# start of Excerpted data

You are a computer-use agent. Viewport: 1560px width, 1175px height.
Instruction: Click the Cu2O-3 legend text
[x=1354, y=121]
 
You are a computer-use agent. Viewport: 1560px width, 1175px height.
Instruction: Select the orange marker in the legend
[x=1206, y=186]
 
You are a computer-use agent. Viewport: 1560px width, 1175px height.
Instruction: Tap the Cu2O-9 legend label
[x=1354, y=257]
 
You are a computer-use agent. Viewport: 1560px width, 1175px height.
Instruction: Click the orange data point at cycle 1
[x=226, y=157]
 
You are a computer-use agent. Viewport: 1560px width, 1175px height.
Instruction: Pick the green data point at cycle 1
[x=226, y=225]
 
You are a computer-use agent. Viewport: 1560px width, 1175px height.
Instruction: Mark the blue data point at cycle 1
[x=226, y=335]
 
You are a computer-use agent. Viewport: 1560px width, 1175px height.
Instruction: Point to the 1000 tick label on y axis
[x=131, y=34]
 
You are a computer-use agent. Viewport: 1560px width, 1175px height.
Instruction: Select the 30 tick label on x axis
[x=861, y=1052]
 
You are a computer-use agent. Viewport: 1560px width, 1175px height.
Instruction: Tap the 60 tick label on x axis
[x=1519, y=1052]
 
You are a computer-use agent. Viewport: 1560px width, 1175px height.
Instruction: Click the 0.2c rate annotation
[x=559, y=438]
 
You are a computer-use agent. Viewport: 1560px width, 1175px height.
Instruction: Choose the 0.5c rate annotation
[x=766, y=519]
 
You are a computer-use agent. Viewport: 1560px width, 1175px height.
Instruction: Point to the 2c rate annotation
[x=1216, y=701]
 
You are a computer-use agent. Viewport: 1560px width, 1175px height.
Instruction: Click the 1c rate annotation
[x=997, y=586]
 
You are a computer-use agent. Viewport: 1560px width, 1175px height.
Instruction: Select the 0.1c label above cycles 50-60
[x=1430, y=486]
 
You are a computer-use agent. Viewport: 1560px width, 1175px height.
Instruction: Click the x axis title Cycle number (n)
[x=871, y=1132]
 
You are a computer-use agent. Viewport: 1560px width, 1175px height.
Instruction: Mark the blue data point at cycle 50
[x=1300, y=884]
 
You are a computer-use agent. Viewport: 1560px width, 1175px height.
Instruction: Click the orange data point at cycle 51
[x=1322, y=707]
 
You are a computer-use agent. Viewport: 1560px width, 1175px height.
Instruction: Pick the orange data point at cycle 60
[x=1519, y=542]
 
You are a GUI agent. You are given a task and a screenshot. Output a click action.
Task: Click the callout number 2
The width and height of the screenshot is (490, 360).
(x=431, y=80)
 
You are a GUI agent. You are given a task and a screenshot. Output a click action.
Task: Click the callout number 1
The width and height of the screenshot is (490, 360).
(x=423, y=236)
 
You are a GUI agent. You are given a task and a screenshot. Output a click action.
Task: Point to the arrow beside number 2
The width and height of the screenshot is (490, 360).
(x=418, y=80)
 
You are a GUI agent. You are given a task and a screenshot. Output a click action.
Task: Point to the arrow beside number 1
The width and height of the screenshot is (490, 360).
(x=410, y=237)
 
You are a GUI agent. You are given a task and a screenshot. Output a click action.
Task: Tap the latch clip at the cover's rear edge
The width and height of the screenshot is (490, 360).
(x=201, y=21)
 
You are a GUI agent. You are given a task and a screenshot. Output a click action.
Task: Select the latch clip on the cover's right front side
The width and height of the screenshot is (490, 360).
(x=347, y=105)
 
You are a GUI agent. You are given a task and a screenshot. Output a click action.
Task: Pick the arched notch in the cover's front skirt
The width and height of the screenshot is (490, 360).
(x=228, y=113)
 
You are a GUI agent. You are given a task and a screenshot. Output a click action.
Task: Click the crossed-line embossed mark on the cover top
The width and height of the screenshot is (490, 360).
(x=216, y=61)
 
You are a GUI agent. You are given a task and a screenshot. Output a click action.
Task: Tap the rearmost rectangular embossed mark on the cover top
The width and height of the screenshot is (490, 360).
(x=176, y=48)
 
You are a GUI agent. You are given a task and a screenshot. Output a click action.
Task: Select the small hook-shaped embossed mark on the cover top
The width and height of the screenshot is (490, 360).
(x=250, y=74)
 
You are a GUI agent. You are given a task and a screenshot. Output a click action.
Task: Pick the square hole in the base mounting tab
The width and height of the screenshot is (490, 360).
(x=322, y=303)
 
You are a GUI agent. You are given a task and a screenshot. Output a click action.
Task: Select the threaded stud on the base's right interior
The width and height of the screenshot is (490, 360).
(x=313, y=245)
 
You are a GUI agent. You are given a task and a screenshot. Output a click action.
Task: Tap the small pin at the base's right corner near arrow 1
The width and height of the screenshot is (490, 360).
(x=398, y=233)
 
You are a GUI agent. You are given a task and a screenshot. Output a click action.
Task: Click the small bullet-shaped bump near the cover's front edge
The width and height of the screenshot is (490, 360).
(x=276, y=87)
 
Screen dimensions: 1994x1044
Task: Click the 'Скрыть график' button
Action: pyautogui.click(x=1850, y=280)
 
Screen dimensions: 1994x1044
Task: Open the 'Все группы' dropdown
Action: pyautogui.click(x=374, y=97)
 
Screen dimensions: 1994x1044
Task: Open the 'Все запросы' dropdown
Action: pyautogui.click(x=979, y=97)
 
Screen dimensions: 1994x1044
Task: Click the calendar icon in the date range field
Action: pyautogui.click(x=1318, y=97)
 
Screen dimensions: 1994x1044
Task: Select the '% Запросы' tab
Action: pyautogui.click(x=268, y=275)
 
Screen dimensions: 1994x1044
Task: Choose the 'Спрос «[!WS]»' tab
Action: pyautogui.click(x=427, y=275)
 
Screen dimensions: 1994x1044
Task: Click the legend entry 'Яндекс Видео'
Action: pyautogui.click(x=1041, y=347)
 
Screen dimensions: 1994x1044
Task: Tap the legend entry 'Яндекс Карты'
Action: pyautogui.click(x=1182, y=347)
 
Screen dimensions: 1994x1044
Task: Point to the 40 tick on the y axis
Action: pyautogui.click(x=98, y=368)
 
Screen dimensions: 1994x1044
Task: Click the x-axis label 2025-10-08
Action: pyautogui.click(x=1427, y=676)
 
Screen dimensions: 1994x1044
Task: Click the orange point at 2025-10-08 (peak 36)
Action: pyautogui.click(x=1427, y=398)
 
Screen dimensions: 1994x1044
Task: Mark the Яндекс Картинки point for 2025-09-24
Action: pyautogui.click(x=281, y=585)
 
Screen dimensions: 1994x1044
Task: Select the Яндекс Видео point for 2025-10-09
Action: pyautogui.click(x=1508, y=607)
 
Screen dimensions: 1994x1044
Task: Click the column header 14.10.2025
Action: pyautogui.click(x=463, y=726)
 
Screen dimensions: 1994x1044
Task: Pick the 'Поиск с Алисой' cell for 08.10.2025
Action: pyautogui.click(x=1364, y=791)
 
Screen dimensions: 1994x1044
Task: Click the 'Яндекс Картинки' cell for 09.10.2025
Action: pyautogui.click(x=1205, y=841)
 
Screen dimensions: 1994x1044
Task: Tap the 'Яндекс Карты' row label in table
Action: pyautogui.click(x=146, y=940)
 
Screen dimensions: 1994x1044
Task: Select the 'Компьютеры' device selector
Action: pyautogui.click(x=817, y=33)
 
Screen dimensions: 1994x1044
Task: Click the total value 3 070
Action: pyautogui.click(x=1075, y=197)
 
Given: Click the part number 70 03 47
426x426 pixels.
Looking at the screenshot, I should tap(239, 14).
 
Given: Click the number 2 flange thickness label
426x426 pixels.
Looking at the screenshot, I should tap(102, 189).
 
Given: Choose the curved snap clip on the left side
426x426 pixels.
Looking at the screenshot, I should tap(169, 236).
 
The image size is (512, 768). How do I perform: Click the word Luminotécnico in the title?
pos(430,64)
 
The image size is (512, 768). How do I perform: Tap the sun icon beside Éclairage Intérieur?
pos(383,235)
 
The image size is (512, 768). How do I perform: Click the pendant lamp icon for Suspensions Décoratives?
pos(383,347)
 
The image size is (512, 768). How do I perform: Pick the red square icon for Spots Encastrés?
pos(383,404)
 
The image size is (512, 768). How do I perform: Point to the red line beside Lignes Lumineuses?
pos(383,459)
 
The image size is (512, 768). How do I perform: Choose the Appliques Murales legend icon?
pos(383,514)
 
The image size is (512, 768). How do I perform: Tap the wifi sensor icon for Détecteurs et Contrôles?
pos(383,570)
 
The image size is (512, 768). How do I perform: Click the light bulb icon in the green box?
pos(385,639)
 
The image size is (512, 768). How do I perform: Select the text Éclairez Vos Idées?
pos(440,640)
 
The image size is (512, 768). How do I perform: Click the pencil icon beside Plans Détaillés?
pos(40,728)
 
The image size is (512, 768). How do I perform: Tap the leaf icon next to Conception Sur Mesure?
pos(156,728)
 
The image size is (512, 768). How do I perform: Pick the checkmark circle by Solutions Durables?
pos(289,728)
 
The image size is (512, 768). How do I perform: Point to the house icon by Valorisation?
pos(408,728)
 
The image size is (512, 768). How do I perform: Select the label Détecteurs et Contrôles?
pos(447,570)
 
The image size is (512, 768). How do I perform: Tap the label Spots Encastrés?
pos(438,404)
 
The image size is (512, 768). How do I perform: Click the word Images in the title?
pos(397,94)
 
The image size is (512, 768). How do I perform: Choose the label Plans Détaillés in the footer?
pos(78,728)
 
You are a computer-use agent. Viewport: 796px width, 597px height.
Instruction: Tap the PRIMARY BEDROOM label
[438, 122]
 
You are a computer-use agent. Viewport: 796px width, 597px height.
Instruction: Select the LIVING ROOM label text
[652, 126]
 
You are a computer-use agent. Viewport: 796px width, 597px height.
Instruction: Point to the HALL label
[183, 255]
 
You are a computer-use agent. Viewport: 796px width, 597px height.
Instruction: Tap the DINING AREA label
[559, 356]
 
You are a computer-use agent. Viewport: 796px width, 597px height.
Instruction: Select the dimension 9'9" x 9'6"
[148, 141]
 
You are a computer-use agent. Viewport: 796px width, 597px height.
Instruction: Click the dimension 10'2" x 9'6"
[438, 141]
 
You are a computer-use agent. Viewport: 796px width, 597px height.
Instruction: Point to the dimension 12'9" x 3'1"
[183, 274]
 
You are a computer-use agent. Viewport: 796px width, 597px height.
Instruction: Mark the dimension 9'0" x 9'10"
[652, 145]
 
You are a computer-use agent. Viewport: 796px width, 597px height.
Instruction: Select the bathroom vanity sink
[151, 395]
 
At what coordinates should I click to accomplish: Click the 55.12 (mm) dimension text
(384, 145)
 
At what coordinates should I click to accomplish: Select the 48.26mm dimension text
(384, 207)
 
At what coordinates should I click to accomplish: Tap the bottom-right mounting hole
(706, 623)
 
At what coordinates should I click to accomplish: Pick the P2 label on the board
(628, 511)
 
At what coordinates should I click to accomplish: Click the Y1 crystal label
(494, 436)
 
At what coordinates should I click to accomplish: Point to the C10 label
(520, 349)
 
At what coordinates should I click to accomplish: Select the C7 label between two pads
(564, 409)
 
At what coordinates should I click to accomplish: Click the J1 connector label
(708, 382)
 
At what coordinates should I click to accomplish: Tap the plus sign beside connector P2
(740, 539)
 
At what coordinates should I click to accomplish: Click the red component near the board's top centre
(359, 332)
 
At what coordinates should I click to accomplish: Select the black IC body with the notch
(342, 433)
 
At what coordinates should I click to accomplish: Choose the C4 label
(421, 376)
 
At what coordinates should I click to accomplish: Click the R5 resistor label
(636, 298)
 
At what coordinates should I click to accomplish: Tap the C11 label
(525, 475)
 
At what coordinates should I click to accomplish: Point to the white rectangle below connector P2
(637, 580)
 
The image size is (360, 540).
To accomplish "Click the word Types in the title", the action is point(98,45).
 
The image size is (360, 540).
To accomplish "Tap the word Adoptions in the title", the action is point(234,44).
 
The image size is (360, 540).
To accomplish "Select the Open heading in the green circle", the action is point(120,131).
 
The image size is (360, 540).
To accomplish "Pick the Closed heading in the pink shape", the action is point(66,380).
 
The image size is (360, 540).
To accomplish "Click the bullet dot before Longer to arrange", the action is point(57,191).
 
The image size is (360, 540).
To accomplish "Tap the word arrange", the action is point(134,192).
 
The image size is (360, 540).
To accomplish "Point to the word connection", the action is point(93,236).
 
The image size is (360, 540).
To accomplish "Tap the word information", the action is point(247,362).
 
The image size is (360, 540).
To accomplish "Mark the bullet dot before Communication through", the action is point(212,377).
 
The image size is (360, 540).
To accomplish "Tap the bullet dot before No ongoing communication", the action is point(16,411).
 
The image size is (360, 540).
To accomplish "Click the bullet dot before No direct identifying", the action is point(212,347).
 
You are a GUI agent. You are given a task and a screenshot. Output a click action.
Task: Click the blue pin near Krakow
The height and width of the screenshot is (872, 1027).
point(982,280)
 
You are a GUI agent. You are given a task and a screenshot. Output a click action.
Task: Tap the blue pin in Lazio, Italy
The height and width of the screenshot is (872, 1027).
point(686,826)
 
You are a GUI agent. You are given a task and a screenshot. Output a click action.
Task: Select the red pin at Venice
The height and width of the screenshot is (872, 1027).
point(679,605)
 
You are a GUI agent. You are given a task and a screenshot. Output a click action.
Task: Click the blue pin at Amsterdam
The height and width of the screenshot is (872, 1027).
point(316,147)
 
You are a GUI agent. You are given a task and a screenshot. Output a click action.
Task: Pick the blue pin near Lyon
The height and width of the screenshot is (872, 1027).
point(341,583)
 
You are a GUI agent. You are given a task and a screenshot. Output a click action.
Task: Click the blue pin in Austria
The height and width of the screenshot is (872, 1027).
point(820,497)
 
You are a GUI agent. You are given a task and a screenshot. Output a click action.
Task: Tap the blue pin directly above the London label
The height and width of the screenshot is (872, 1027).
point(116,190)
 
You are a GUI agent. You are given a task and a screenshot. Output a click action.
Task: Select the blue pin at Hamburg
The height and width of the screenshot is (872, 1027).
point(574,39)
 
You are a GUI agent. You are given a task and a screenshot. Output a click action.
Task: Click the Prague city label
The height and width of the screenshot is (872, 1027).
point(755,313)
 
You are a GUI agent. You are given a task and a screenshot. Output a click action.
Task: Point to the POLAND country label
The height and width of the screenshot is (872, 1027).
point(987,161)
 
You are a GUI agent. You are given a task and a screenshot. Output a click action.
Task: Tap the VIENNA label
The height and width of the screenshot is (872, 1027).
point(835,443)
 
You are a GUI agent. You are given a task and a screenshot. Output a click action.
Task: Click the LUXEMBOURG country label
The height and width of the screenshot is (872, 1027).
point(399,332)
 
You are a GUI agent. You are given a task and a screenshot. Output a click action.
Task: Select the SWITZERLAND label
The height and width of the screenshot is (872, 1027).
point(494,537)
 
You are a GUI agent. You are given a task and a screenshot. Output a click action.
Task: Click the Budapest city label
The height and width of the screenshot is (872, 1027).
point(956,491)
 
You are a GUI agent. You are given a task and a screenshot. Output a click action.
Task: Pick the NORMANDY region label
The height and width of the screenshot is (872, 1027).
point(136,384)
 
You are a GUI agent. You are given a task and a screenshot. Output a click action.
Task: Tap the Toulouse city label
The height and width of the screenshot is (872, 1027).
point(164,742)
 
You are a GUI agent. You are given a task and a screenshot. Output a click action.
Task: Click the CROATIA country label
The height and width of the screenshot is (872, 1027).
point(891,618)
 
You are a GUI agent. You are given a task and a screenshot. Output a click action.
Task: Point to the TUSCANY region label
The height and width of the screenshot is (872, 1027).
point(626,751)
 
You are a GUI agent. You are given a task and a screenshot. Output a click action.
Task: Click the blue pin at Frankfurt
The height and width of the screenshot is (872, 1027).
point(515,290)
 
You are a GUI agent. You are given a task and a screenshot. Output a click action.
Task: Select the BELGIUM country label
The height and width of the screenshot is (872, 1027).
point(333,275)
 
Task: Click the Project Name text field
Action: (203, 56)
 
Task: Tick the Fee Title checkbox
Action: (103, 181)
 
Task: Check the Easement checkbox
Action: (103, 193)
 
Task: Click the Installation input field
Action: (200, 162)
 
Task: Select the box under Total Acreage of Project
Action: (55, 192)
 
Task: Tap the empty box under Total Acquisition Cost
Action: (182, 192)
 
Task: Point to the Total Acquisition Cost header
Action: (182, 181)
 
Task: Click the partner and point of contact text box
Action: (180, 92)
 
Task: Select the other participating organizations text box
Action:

# end of Excerpted data

Problem statement. Reproduce verbatim the material from its first line through the line containing "[x=131, y=34]", both included.

Solution for this task.
You are a computer-use agent. Viewport: 1560px width, 1175px height.
Instruction: Click the Cu2O-3 legend text
[x=1354, y=121]
 
You are a computer-use agent. Viewport: 1560px width, 1175px height.
Instruction: Select the orange marker in the legend
[x=1206, y=186]
 
You are a computer-use agent. Viewport: 1560px width, 1175px height.
Instruction: Tap the Cu2O-9 legend label
[x=1354, y=257]
 
You are a computer-use agent. Viewport: 1560px width, 1175px height.
Instruction: Click the orange data point at cycle 1
[x=226, y=157]
 
You are a computer-use agent. Viewport: 1560px width, 1175px height.
Instruction: Pick the green data point at cycle 1
[x=226, y=225]
 
You are a computer-use agent. Viewport: 1560px width, 1175px height.
Instruction: Mark the blue data point at cycle 1
[x=226, y=335]
 
You are a computer-use agent. Viewport: 1560px width, 1175px height.
Instruction: Point to the 1000 tick label on y axis
[x=131, y=34]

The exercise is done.